Decomposing Query-Key Feature Interactions Using Contrastive Covariances
Andrew Lee, Yonatan Belinkov, Fernanda Viégas, Martin Wattenberg
TL;DR
The paper tackles the challenge of interpreting Transformer attention by examining the query-key (QK) space as a bilinear interaction and introducing a contrastive covariance framework to extract interpretable, low-rank feature subspaces. By constructing positive and negative covariances that isolate a given latent feature, the method recovers the ranks and subspaces in both the query and key spaces via SVD, enabling causal interventions and logit-level attribution.
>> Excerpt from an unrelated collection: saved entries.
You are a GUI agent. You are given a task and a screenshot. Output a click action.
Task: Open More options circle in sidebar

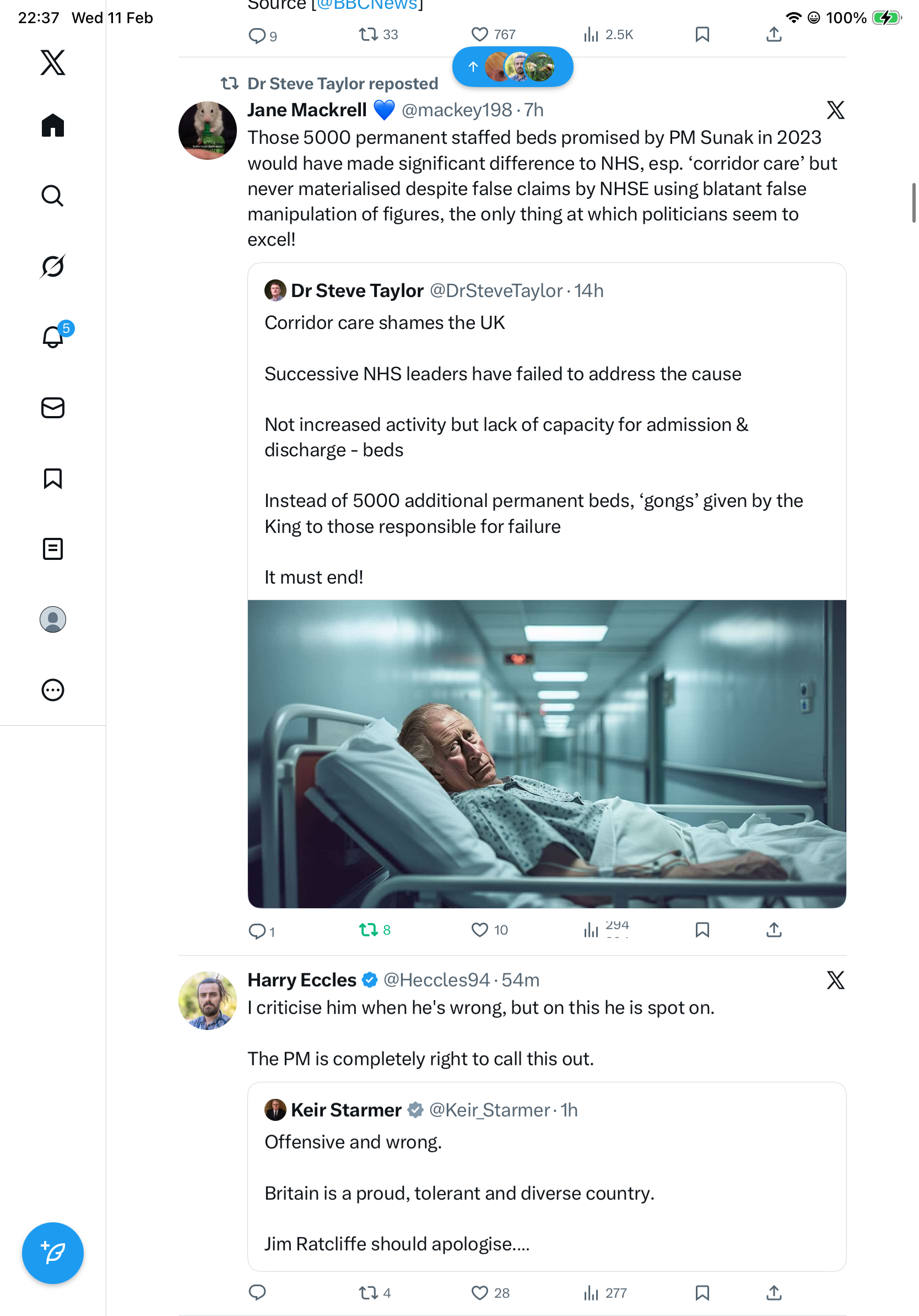53,689
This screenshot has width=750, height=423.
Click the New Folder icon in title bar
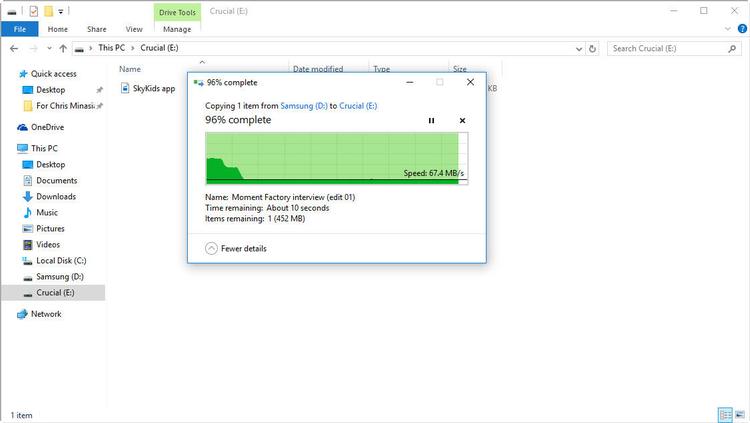click(x=48, y=11)
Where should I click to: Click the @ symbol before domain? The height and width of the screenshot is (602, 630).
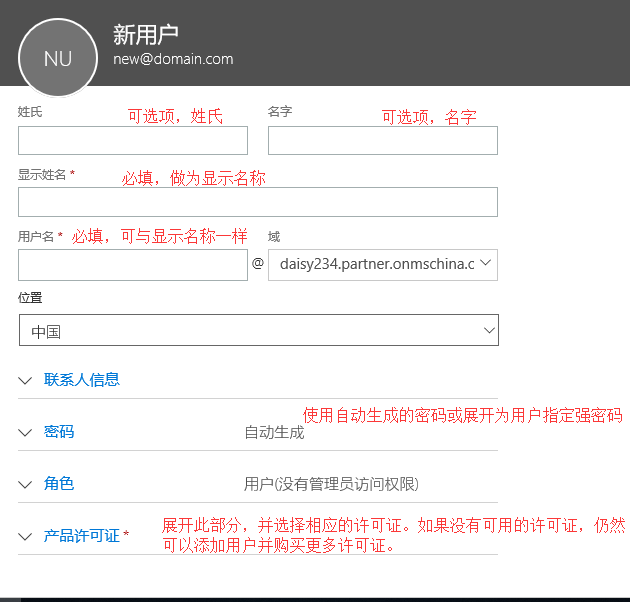pyautogui.click(x=257, y=264)
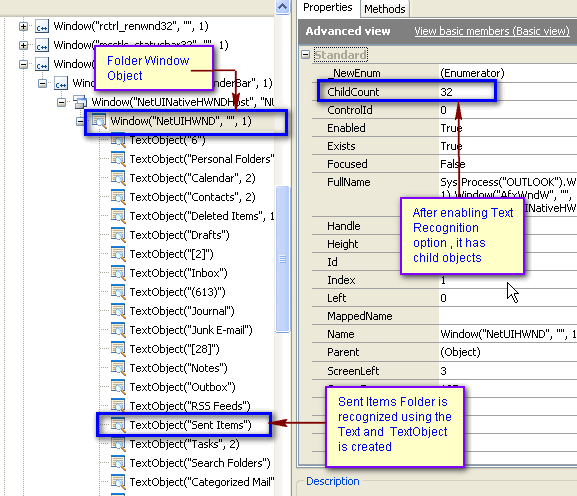Select the TextObject("Sent Items") icon
Image resolution: width=577 pixels, height=496 pixels.
coord(118,425)
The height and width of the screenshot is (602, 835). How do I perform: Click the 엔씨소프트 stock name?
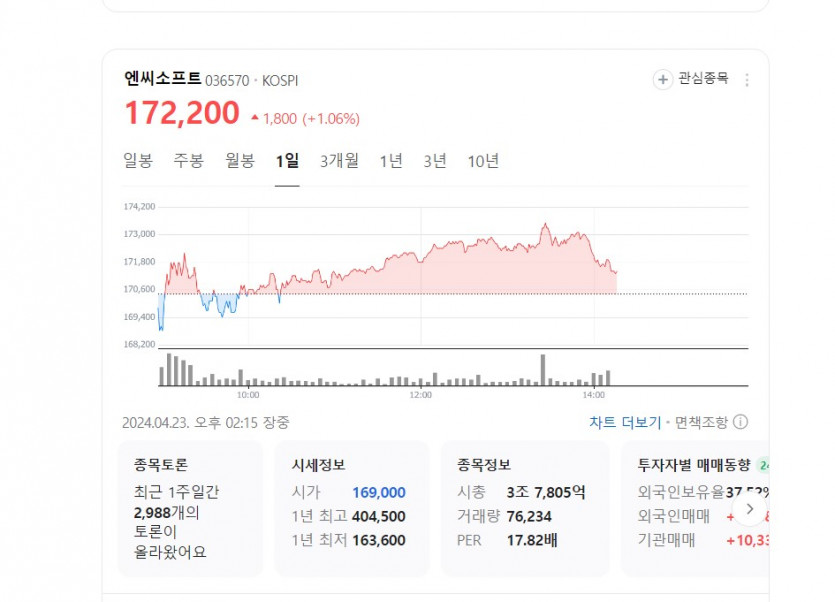tap(163, 80)
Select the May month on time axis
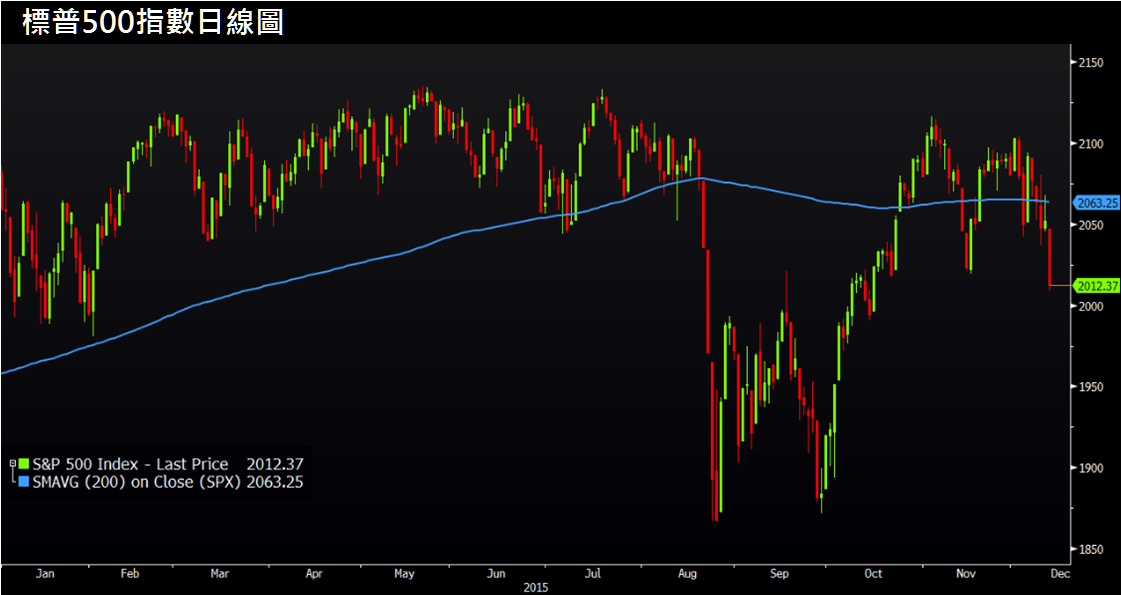 pyautogui.click(x=405, y=575)
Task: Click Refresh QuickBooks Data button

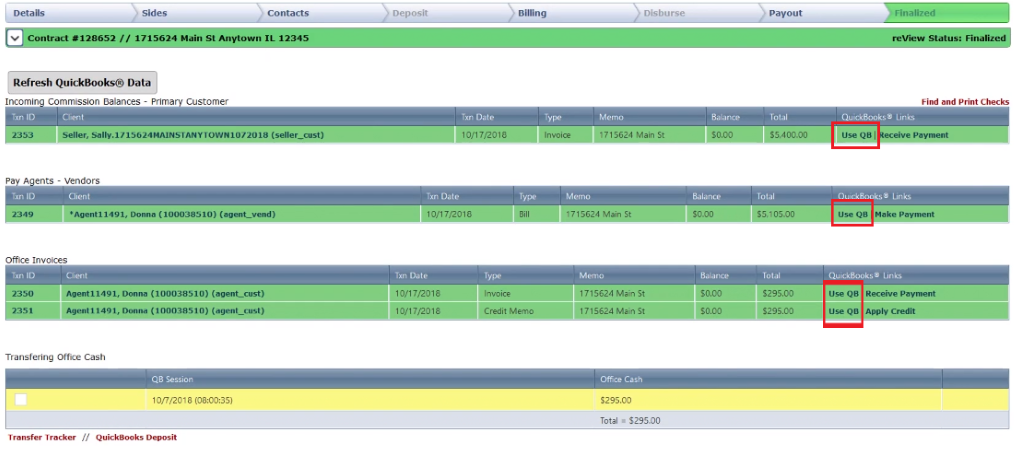Action: click(82, 83)
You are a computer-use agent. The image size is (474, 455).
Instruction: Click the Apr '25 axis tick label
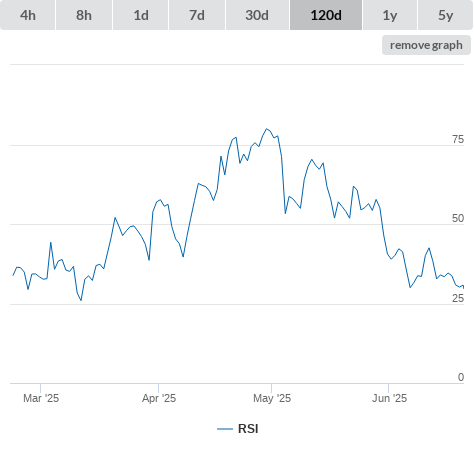click(x=159, y=398)
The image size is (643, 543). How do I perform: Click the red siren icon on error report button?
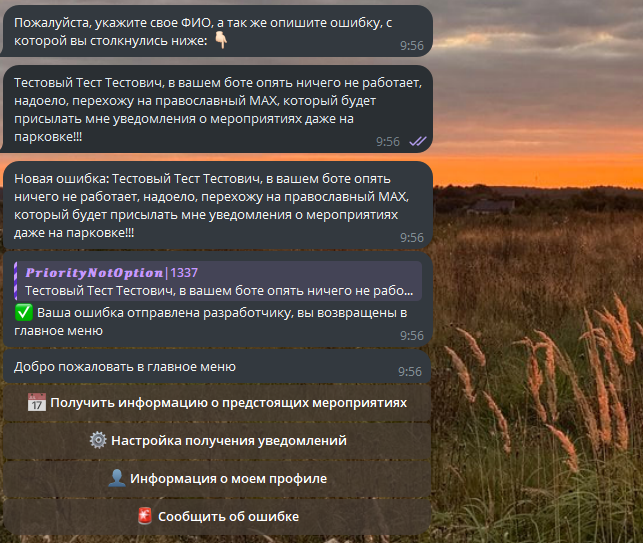[145, 516]
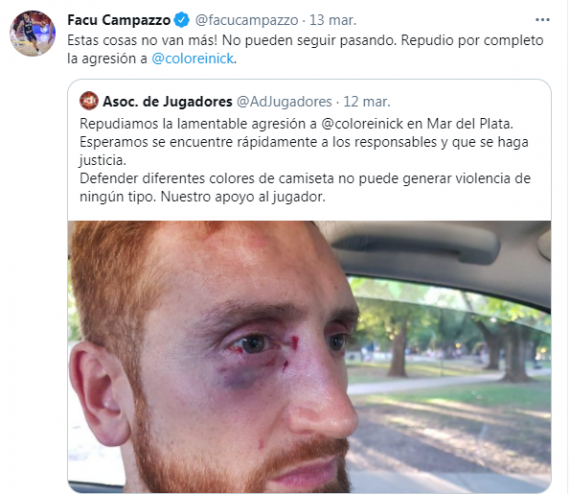Viewport: 570px width, 494px height.
Task: Open the @AdJugadores handle
Action: [284, 102]
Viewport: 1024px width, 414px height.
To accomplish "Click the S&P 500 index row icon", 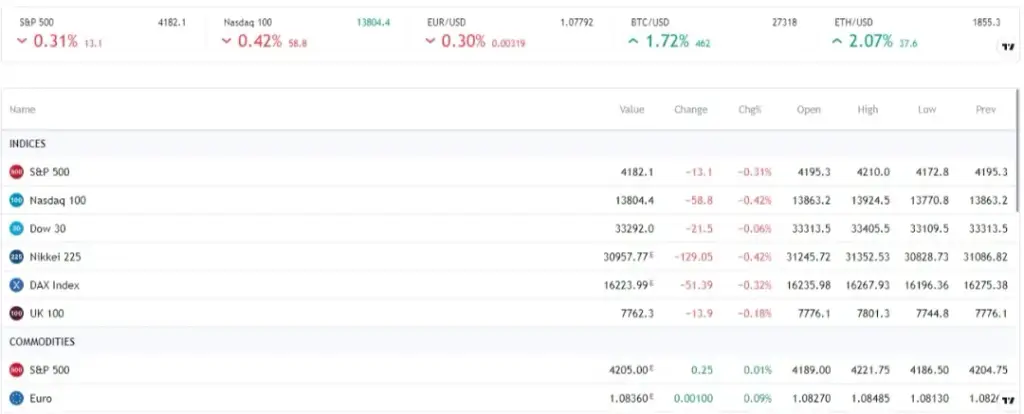I will coord(16,172).
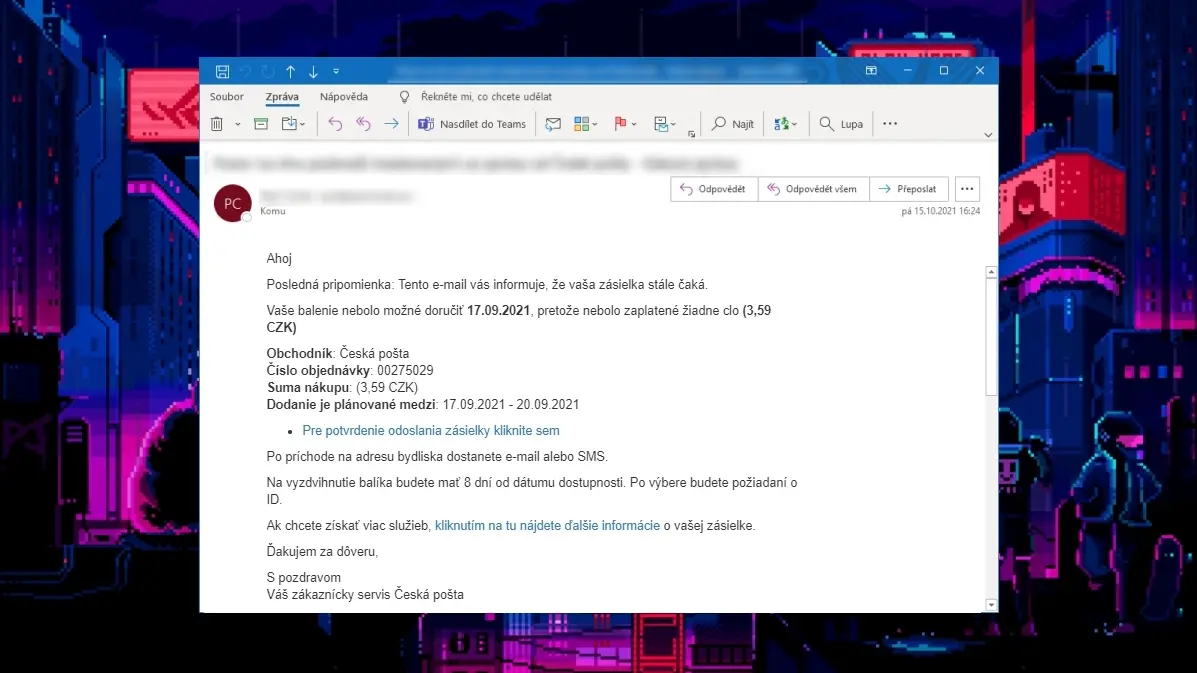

The approach is validated analytically on a toy payload-retrieval model and empirically on large language models (e.g., Llama 3.1-8B Instruct and Qwen 3-4B Instruct), where it reveals categorical semantic subspaces in Filter Heads and binding features (order-ID and lexical) with tangible visualizations and logit decompositions. This yields interpretable, testable insights into how attention arises from specific QK features, offering a path toward more transparent and controllable transformer behavior, including feature-level logit attributions and potential safety benefits. $QK$-space decomposition thus provides a practical, causal, and interpretable lens on attention mechanisms, with clear implications for model diagnostics and design.
Abstract
Despite the central role of attention heads in Transformers, we lack tools to understand why a model attends to a particular token. To address this, we study the query-key (QK) space -- the bilinear joint embedding space between queries and keys. We present a contrastive covariance method to decompose the QK space into low-rank, human-interpretable components. It is when features in keys and queries align in these low-rank subspaces that high attention scores are produced. We first study our method both analytically and empirically in a simplified setting. We then apply our method to large language models to identify human-interpretable QK subspaces for categorical semantic features and binding features. Finally, we demonstrate how attention scores can be attributed to our identified features.